[Records drawn from a dataset]

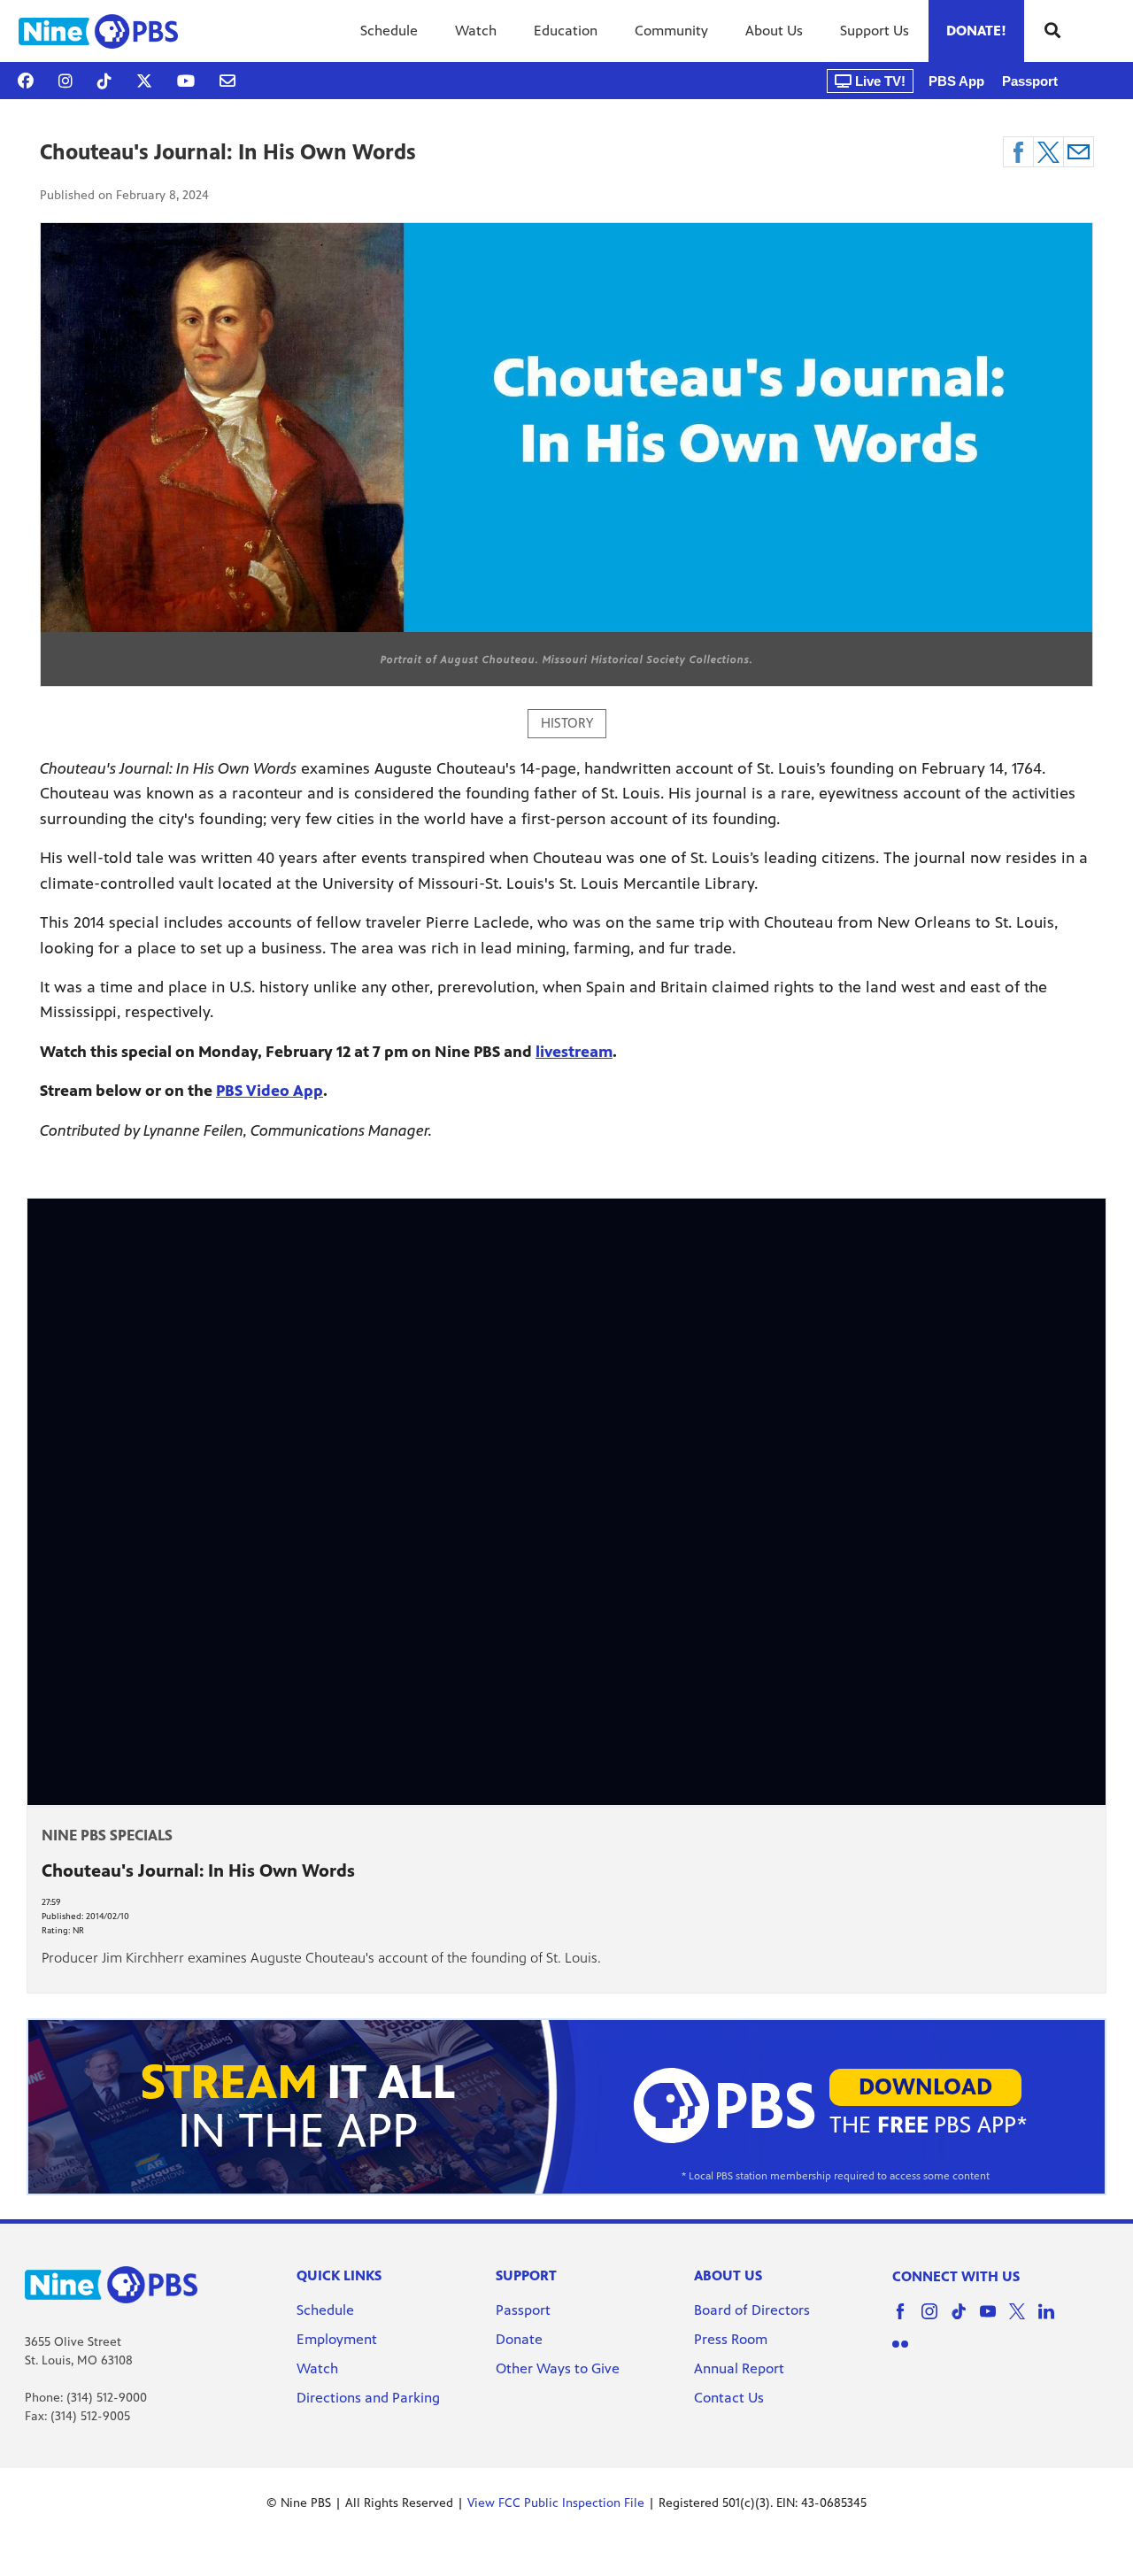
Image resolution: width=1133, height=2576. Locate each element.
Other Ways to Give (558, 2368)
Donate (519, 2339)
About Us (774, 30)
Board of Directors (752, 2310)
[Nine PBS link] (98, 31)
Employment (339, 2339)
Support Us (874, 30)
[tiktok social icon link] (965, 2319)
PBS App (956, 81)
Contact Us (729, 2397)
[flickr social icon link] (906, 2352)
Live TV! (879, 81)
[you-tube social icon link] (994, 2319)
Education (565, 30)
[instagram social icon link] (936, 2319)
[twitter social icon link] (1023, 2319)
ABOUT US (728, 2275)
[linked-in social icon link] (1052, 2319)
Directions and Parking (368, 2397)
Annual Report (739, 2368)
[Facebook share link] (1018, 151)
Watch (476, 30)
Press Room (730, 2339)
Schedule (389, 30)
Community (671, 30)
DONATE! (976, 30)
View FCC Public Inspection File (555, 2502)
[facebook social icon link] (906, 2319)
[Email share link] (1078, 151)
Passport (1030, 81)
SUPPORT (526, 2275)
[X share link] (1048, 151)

Required action:
Going back to the entries above, set down exactly the lines that begin at the one with "Contact Us (729, 2397)" and end at the one with "Directions and Parking (368, 2397)", both included, and nothing else.

Response to this task:
Contact Us (729, 2397)
[flickr social icon link] (906, 2352)
Live TV! (879, 81)
[you-tube social icon link] (994, 2319)
Education (565, 30)
[instagram social icon link] (936, 2319)
[twitter social icon link] (1023, 2319)
ABOUT US (728, 2275)
[linked-in social icon link] (1052, 2319)
Directions and Parking (368, 2397)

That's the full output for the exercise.